Rédigé par E. Moris le Jeudi 8 Octobre 2020



Wirecard AG, une société allemande de paiements numériques, a déposé un dossier d'insolvabilité en Allemagne le 25 juin 2020. Des articles de presse allèguent qu'il y a quelques années, Wirecard AG aurait pu être liée à un cas probable de détournement impliquant l’Emerging Markets Fund ( Hermes i Tickets, GI Technology and Star Global) enregistrée à l'île Maurice et datant de 2014/2015

Le parquet soupçonne les dirigeants du groupe allemand de paiements électroniques de fraude, de manipulation de marché et de falsification de comptes.
 
De son côté, la Banque de Maurice (Bank) et la Financial Services Commission (FSC) enquêtent conjointement sur le prétendu détournement lié à Wirecard AG. L'enquête se concentrera également sur d'éventuelles transactions transfrontalières qui pourraient être liées à l'affaire.
 
La Banque et le FSC sont déterminés à mettre en évidence toute violation éventuelle des exigences réglementaires, y compris les réglementations anti-blanchiment / lutte contre le financement du terrorisme, en cas de constatation de manquements ou d'infractions.

Le préjudice, portant atteinte à la réputation du Global Business Sector mauricien est évalué à quelque Rs 15 milliards.  À ce stade, l’enquête diligentée à Maurice n’a pas encore déboucher sur des pistes probantes.

Wirecard, au coeur d'un scandale pour irrégularités comptables, a déposé le bilan après la découverte d'un trou de 1,9 milliard d'euros, soit Rs 100 milliards dans ses comptes, qui laisse ses créanciers face à une dette de 3,5 milliards d'euros.

Le scandale Wirecard a conduit à la démission de Markus Braun, soupçonné par la justice allemande d'avoir gonflé le bilan du groupe afin de le rendre plus attractif aux yeux des investisseurs et des clients.

Il a depuis été remis en liberté conditionnelle contre une caution de cinq millions d'euros. Jan Marsalek, qui fait également l'objet de soupçons, a quitté les Philippines, où se joue une partie du scandale, pour se rendre en Chine, selon le ministère philippin de la Justice.

L'opposition allemande réclame une enquête parlementaire sur l'effondrement de Wirecard et la Commission européenne a annoncé son intention de saisir l'autorité européenne de supervision des marchés financiers pour vérifier d'éventuels manquements de la BaFin, le régulateur financier allemand, sur ce dossier. 

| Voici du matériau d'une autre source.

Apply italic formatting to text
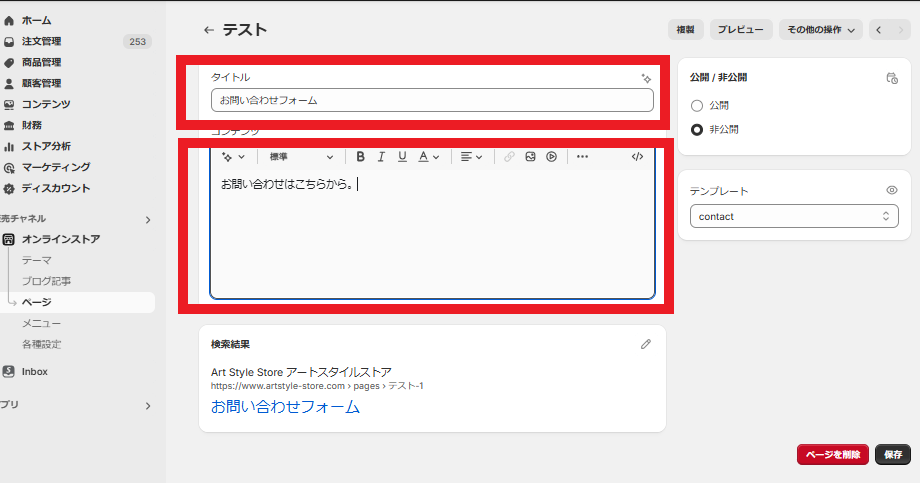This screenshot has height=483, width=920. 381,157
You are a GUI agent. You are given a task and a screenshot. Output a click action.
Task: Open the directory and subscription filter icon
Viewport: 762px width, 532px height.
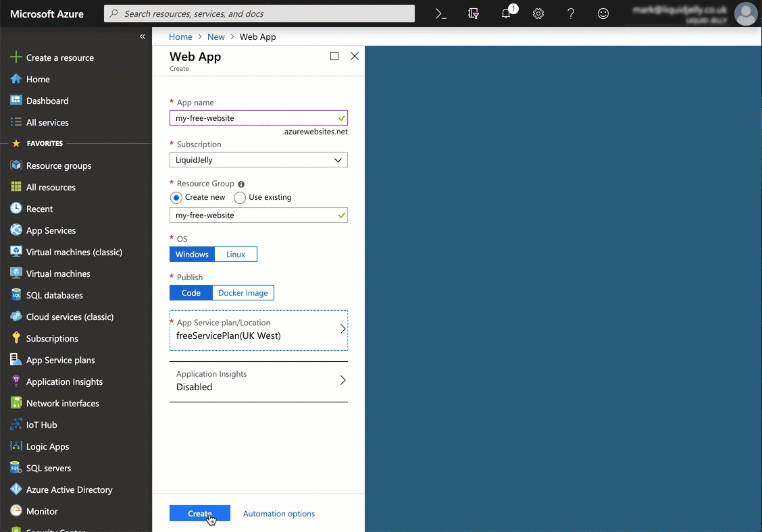pos(474,14)
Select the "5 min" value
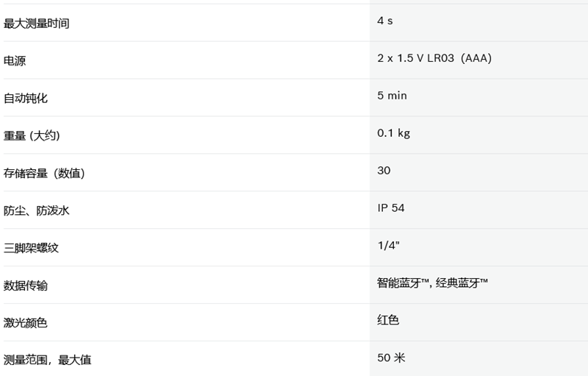Image resolution: width=588 pixels, height=376 pixels. coord(392,96)
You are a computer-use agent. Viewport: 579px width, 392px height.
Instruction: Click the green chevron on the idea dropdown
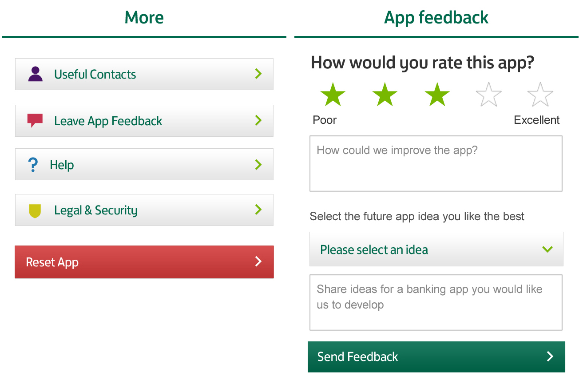pos(547,249)
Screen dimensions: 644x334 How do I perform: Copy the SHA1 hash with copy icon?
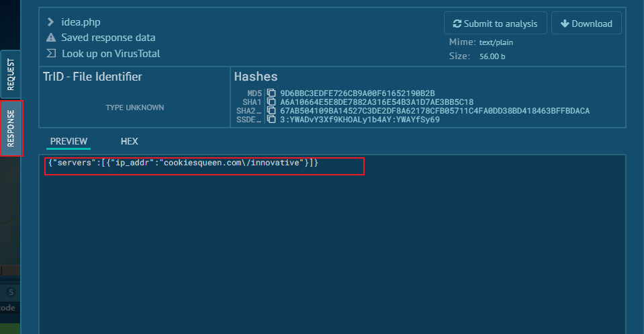(x=271, y=102)
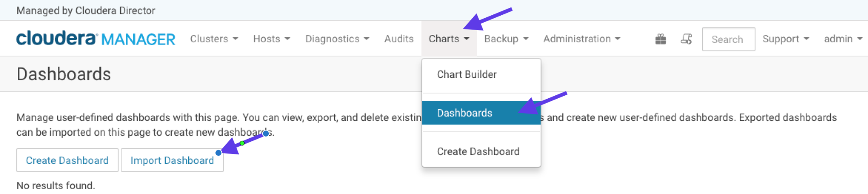Open the admin user menu
This screenshot has width=868, height=194.
(843, 39)
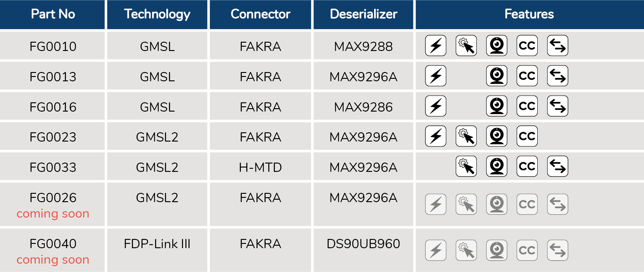Viewport: 644px width, 272px height.
Task: Click the CC icon in FG0016 row
Action: coord(527,106)
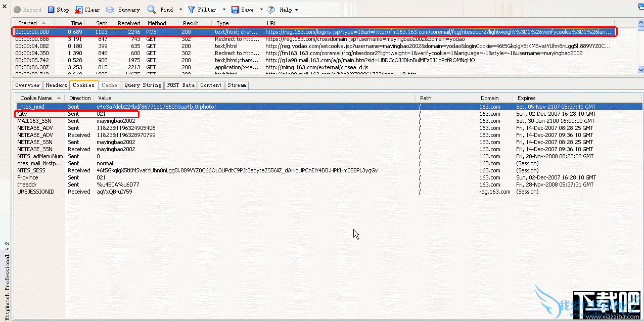The height and width of the screenshot is (322, 644).
Task: Select the MAIL163_SSN cookie row
Action: pos(34,121)
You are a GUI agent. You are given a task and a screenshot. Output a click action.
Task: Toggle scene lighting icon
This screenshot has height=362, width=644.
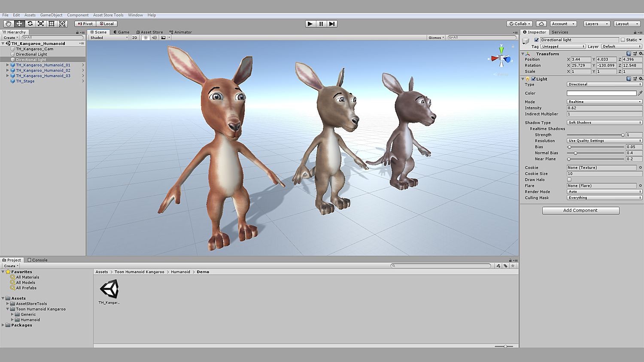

Les enquêteurs allemands de l'affaire Wirecard parlent d'énigme mauricienne. À qui appartient le fonds portant l'abréviation EMIF 1A? Qui est derrière sa création et où sont passés les millions qui ont été transférés à cette entreprise mauricienne en 2015? 

Selon le registre des entreprises de Maurice, Emerging Markets Investment Fund 1A (EMIF 1A) a été fondé le 10 février 2015 dans la capitale Port Louis. Le bureau se trouve au cinquième étage de Barkly Wharf Le Caudan Waterfront, l'adresse de l'un des cabinets (management company) les plus réputés de l'île, qui gère des milliers d'entreprises. Les actions d'EMIF 1A sont détenues par Emerging India Fund Management Ltd, également basée à Port Louis. 

Une seule chose est sûre : quelques mois après la création d'EMIF 1A, le fonds a racheté les trois sociétés indiennes Hermes i Tickets, GI Technology et Star Global, auxquelles Wirecard s'était précédemment intéressée, pour 35 millions d'euros. 

Wirecard réapparait ensuite quatre bonnes semaines plus tard. Coût: 216 millions d'euros plus 110 millions d'intéressement. Wirecard a donc déboursé 326 millions d'euros pour une entreprise qui avait récemment changé de mains pour un peu moins d'un dixième. Au final, 315 millions d'euros ont été transférés pour cet achat.